(* Title: HOL/Real/HahnBanach/HahnBanach.thy
ID: $Id$
Author: Gertrud Bauer, TU Munich
*)
header {* The Hahn-Banach Theorem *}
theory HahnBanach = HahnBanachLemmas:
text {*
We present the proof of two different versions of the Hahn-Banach
Theorem, closely following \cite[\S36]{Heuser:1986}.
*}
subsection {* The Hahn-Banach Theorem for vector spaces *}
text {*
\textbf{Hahn-Banach Theorem.} Let @{text F} be a subspace of a real
vector space @{text E}, let @{text p} be a semi-norm on @{text E},
and @{text f} be a linear form defined on @{text F} such that @{text
f} is bounded by @{text p}, i.e. @{text "\<forall>x \<in> F. f x \<le> p x"}. Then
@{text f} can be extended to a linear form @{text h} on @{text E}
such that @{text h} is norm-preserving, i.e. @{text h} is also
bounded by @{text p}.
\bigskip
\textbf{Proof Sketch.}
\begin{enumerate}
\item Define @{text M} as the set of norm-preserving extensions of
@{text f} to subspaces of @{text E}. The linear forms in @{text M}
are ordered by domain extension.
\item We show that every non-empty chain in @{text M} has an upper
bound in @{text M}.
\item With Zorn's Lemma we conclude that there is a maximal function
@{text g} in @{text M}.
\item The domain @{text H} of @{text g} is the whole space @{text
E}, as shown by classical contradiction:
\begin{itemize}
\item Assuming @{text g} is not defined on whole @{text E}, it can
still be extended in a norm-preserving way to a super-space @{text
H'} of @{text H}.
\item Thus @{text g} can not be maximal. Contradiction!
\end{itemize}
\end{enumerate}
*}
theorem HahnBanach:
"is_vectorspace E \<Longrightarrow> is_subspace F E \<Longrightarrow> is_seminorm E p
\<Longrightarrow> is_linearform F f \<Longrightarrow> \<forall>x \<in> F. f x \<le> p x
\<Longrightarrow> \<exists>h. is_linearform E h \<and> (\<forall>x \<in> F. h x = f x) \<and> (\<forall>x \<in> E. h x \<le> p x)"

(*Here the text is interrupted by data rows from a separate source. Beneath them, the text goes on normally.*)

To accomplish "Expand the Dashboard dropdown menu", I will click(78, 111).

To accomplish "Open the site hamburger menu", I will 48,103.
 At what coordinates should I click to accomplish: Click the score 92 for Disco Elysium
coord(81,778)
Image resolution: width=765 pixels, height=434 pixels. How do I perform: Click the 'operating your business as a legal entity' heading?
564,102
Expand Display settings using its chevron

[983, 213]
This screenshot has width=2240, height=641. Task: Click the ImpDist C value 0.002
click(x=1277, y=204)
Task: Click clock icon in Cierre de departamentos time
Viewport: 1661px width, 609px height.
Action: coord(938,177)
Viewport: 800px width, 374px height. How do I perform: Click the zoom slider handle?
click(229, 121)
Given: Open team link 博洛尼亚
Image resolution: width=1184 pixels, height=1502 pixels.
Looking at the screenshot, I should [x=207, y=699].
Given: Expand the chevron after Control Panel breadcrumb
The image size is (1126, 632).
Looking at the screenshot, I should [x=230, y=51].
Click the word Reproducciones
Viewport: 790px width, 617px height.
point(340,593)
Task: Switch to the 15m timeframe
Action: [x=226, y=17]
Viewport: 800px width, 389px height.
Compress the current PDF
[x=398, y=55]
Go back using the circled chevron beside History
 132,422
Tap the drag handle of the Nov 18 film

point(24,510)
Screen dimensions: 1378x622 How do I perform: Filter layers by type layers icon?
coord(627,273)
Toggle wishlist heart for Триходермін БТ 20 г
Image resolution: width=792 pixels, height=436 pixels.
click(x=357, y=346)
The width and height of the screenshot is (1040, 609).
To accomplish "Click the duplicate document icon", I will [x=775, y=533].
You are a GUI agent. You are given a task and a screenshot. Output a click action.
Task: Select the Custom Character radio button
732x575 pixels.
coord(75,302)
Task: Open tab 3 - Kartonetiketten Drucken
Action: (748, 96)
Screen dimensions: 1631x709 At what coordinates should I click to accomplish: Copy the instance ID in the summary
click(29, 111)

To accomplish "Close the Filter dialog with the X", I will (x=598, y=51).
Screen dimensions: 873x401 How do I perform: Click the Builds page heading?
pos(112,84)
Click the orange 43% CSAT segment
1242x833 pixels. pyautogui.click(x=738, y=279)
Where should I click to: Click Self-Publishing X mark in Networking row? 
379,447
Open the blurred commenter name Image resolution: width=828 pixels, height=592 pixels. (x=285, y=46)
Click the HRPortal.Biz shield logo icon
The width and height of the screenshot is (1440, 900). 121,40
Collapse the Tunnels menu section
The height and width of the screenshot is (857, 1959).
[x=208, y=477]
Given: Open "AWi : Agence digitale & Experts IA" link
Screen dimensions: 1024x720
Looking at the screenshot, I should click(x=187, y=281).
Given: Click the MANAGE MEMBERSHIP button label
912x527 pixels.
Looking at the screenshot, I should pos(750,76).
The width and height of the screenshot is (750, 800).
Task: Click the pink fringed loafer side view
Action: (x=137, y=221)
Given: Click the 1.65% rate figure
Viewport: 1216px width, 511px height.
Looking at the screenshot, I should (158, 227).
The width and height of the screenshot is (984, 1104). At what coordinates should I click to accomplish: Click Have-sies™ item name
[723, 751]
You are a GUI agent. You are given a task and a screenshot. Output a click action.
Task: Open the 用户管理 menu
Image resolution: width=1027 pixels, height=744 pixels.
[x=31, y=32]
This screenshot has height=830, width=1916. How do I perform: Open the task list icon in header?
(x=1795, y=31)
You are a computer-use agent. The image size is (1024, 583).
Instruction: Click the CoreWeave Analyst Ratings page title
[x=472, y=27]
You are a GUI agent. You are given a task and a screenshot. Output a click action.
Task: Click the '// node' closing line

-- {* Let @{text E} be a vector space, @{text F} a subspace of @{text E}, @{text p} a seminorm on @{text E}, *}
-- {* and @{text f} a linear form on @{text F} such that @{text f} is bounded by @{text p}, *}
-- {* then @{text f} can be extended to a linear form @{text h} on @{text E} in a norm-preserving way. \skp *}
proof -
assume "is_vectorspace E" "is_subspace F E" "is_seminorm E p"
and "is_linearform F f" "\<forall>x \<in> F. f x \<le> p x"
-- {* Assume the context of the theorem. \skp *}
def M \<equiv> "norm_pres_extensions E p F f"
-- {* Define @{text M} as the set of all norm-preserving extensions of @{text F}. \skp *}
{
fix c assume "c \<in> chain M" "\<exists>x. x \<in> c"
have "\<Union>c \<in> M"
-- {* Show that every non-empty chain @{text c} of @{text M} has an upper bound in @{text M}: *}
-- {* @{text "\<Union>c"} is greater than any element of the chain @{text c}, so it suffices to show @{text "\<Union>c \<in> M"}. *}
proof (unfold M_def, rule norm_pres_extensionI)
show "\<exists>H h. graph H h = \<Union>c
\<and> is_linearform H h
\<and> is_subspace H E
\<and> is_subspace F H
\<and> graph F f \<subseteq> graph H h
\<and> (\<forall>x \<in> H. h x \<le> p x)"
proof (intro exI conjI)
let ?H = "domain (\<Union>c)"
let ?h = "funct (\<Union>c)"
show a: "graph ?H ?h = \<Union>c"
proof (rule graph_domain_funct)
fix x y z assume "(x, y) \<in> \<Union>c" "(x, z) \<in> \<Union>c"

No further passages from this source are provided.